Abstract:
Objective To address the poor perception of marine floating obstacles such as aquaculture areas, buoys, and small floating objects by unmanned surface vessel (USV) navigation radar, a unified technical solution is proposed for stable and accurate perception of various types of marine floating obstacles.
Methods An environmental perception method based on constructing and updating an occupancy grid map from navigation radar echo video data is presented. First, a multi-level set approach is adopted to describe the inclusion relationship between radar tracks and echo points, laying the foundation for the construction of the grid map. During this process, neighboring tracks are aggregated based on group adjacency to mitigating trajectory deviation caused by target splitting. Then, a probability update algorithm for the occupancy grid map, based on the natural logarithm function, is proposed to effectively distinguish sea clutter from minor marine floating obstacles by leveraging historical data. Finally, a probability diffusion model for the grid map, grounded in track attributes, is established to ensure real-time updates for typical dynamic targets' occupied grids.
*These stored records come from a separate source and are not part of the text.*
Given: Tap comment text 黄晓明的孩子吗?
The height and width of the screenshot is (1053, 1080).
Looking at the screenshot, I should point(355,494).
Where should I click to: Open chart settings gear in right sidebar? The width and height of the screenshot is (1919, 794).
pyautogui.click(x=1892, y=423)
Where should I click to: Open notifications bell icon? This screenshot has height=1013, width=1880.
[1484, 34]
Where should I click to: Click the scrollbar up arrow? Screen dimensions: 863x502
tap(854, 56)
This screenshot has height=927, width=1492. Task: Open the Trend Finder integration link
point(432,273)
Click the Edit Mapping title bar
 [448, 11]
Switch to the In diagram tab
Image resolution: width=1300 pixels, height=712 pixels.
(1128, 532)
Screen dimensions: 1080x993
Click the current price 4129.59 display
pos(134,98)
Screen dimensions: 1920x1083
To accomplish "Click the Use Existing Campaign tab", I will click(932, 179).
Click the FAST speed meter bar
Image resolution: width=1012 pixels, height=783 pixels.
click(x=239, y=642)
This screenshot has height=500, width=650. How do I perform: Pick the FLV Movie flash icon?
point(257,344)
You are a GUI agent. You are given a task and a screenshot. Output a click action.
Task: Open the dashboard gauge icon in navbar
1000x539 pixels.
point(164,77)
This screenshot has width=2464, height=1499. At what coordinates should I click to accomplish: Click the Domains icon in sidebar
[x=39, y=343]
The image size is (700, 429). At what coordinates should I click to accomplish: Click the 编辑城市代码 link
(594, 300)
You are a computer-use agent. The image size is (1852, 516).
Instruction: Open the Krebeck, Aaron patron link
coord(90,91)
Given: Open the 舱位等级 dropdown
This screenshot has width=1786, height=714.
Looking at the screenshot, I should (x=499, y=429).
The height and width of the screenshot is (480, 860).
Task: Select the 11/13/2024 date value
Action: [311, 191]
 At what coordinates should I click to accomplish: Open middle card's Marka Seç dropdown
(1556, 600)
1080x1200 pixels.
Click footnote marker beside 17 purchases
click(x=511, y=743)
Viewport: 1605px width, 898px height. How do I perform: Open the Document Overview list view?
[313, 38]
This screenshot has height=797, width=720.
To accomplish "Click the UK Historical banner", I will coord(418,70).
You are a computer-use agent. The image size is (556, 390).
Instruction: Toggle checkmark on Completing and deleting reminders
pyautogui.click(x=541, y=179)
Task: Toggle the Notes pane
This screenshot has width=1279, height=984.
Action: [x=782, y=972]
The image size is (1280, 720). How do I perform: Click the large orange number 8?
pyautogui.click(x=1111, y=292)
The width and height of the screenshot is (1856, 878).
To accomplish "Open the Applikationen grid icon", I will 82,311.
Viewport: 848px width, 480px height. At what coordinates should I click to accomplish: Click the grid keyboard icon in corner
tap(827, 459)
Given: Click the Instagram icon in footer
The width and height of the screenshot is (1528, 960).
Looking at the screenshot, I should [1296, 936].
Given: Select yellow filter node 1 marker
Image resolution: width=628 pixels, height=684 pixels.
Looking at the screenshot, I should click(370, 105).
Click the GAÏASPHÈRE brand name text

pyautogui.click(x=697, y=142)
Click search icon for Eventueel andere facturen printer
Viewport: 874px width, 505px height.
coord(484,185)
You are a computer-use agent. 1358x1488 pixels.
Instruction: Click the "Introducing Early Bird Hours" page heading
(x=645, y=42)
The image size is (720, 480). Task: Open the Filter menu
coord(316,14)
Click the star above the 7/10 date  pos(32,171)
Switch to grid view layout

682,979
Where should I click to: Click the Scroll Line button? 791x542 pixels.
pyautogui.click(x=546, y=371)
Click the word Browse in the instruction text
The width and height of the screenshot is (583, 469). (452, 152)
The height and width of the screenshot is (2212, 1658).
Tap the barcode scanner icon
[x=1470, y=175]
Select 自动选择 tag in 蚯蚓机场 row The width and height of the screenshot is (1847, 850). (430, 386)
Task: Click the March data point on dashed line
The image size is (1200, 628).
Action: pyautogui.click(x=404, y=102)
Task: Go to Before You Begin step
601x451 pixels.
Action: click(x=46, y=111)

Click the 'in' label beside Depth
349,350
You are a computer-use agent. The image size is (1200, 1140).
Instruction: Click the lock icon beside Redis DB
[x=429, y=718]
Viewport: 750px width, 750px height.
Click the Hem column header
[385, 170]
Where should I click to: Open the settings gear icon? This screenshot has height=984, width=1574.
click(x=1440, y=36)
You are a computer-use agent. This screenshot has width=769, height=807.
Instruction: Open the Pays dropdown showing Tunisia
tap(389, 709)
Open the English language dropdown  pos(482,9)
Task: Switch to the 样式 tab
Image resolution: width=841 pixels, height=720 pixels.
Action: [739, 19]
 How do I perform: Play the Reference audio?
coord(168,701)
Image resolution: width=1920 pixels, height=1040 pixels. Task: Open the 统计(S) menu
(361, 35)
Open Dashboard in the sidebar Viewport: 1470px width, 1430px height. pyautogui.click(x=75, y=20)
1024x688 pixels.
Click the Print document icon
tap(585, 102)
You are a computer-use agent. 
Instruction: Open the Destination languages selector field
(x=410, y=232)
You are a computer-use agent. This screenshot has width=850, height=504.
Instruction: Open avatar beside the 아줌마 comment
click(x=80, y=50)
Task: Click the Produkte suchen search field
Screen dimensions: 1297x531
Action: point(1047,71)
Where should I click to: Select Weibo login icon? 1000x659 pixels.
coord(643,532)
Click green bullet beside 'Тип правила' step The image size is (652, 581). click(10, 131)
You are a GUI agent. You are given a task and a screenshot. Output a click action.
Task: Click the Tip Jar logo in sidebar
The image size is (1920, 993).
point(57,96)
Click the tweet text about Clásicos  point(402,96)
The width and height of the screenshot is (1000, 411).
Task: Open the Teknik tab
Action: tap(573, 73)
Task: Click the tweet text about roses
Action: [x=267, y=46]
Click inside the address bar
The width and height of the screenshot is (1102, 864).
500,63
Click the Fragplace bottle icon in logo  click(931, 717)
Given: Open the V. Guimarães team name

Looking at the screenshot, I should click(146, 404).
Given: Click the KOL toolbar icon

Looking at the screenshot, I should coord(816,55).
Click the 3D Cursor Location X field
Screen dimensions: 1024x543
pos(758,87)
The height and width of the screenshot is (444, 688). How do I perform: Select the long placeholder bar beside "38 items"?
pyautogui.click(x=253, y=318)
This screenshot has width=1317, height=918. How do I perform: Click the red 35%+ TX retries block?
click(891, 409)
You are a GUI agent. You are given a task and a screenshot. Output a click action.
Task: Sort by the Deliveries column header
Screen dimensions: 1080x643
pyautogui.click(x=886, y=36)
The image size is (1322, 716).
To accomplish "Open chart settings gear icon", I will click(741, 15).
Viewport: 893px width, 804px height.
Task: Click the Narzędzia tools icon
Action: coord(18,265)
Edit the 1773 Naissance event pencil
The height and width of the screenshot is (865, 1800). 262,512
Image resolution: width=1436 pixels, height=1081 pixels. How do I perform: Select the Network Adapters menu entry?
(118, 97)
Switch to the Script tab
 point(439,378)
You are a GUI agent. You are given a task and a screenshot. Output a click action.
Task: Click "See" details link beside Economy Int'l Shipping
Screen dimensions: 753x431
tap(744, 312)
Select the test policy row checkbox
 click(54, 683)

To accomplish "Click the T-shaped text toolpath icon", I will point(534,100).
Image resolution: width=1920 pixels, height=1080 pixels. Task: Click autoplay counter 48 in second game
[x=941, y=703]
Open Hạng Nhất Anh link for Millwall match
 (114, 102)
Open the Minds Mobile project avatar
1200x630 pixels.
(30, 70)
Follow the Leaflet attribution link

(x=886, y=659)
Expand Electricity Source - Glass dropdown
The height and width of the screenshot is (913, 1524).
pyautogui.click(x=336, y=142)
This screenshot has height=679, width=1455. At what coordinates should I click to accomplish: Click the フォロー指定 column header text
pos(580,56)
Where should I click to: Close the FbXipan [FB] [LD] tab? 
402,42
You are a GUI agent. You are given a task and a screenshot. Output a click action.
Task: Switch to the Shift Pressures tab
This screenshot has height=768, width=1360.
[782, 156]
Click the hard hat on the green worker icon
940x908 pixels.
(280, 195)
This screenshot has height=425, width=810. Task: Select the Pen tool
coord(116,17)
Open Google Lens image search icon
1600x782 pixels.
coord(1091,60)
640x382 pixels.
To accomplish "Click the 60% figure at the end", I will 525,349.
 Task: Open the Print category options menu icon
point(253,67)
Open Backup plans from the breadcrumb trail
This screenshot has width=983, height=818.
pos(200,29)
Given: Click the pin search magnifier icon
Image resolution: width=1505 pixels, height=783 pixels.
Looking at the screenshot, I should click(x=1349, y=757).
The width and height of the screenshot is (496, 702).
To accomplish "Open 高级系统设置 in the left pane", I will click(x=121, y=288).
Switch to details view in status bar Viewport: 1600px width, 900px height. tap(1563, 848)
Results The results from actual ship trials show that the proposed method can accurately acquire the contour information of extensive marine floating obstacles like aquaculture areas and buoys and suppress target splitting phenomena. Compared with classical methods, the initial detection distance for small floating objects with a freeboard of 0.5m was improved by 78.34m, and the positioning accuracy was improved by 2.97m.
Conclusion The proposed method ensures accurate perception of marine floating obstacles and moving targets on the sea surface, safeguarding the safe navigation of USVs.